Foi já depois do final do prazo legal para a fase investigação do processo que envolve o empresário Ricardo Oliveira e o antigo ministro da Saúde Arlindo Carvalho (suspeitos de burla ao BPN) que se encontra em julgamento, que o procurador Rosário Teixeira pediu ao juiz Carlos Alexandre, em novembro de 2009, para decretar o segredo de justiça (isto é, mantendo os arguidos sem acesso aos autos), enquanto não estava declarada a especial complexidade dos autos, o que iria alargar tal prazo. O juiz acabou por concordar com o procurador, decretando "à cautela" a manutenção do segredo de justiça.

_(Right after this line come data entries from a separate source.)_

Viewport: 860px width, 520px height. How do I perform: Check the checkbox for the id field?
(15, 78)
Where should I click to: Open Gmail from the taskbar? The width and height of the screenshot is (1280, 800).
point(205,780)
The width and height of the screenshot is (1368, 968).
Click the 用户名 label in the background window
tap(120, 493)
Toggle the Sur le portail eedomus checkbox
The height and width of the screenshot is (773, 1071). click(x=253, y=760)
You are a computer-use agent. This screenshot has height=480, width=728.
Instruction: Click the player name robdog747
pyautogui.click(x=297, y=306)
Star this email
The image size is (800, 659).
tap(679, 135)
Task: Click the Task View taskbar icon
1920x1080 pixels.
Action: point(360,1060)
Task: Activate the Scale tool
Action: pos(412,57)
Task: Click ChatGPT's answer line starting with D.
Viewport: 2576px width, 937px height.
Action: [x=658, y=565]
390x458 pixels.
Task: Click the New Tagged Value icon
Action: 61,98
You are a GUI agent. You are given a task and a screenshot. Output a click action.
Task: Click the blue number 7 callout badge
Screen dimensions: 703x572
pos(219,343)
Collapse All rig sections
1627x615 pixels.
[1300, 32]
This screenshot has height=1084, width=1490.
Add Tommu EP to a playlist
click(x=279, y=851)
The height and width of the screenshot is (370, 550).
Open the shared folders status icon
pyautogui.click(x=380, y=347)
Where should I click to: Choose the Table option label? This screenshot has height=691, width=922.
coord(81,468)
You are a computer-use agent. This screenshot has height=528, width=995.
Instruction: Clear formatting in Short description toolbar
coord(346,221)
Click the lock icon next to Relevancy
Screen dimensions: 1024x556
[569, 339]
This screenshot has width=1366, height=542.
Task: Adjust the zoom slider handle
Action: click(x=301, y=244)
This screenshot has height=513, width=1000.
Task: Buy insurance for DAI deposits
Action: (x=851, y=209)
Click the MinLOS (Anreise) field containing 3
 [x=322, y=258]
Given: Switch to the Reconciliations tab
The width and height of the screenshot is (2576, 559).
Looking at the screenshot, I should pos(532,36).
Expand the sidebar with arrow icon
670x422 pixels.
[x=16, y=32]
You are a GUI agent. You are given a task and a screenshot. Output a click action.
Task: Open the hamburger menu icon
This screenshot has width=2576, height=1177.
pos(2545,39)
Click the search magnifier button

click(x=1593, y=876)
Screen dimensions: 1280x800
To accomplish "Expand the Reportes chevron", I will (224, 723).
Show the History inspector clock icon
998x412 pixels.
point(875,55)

Um dos arguidos recorreu e, a 17 de março de 2010, o Tribunal da Relação de Lisboa considerou que tal procedimento era ilegal, dizendo que o juiz de instrução ao decretar num processo o segredo de justiça cautelarmente atuou "sem base legal para a exceção que consagra que os autos se mantenham em segredo de justiça por um período transitório, até ser proferido um ulterior despacho", escreveram as juízas desembargadoras Maria José Costa Pinto e Teresa Féria no acórdão disponível em www.dgsi.pt. Porém, ambas as magistradas não deram um acesso imediato aos arguidos ao processo uma vez que, ainda segundo a decisão de 2010, "não pode o tribunal de recurso ser chamado a pronunciar-se sobre questões não colocadas perante o tribunal recorrido". Ou seja, aparentemente, os arguidos apenas limitaram-se a contestar o despacho do juiz de instrução, que concordou com o Minis- tério Público (MP), não pedindo o acesso imediato.

Operação Marquês

Cinco anos depois daquela decisão do Tribunal da Relação de Lisboa, Rosário Teixeira e Carlos Alexandre voltaram a insistir na mesma tecla, agora no processo Operação Marquês. Foi em abril deste ano que o procurador promoveu junto do juiz de instrução uma prorrogação do segredo de justiça, uma vez que a declaração de especial complexidade no processo de José Sócrates ainda estava a ser apreciada pelo Tribunal da Relação de Lisboa: "Assim, face ao cenário do decaimento da declaração de excecional complexidade, porque subsiste o interesse da essencialidade para a investigação na subsistência do regime do segredo do justiça, promovemos que se declare a prorrogação da vigência do segredo do justiça", escreveu Rosário Teixeira.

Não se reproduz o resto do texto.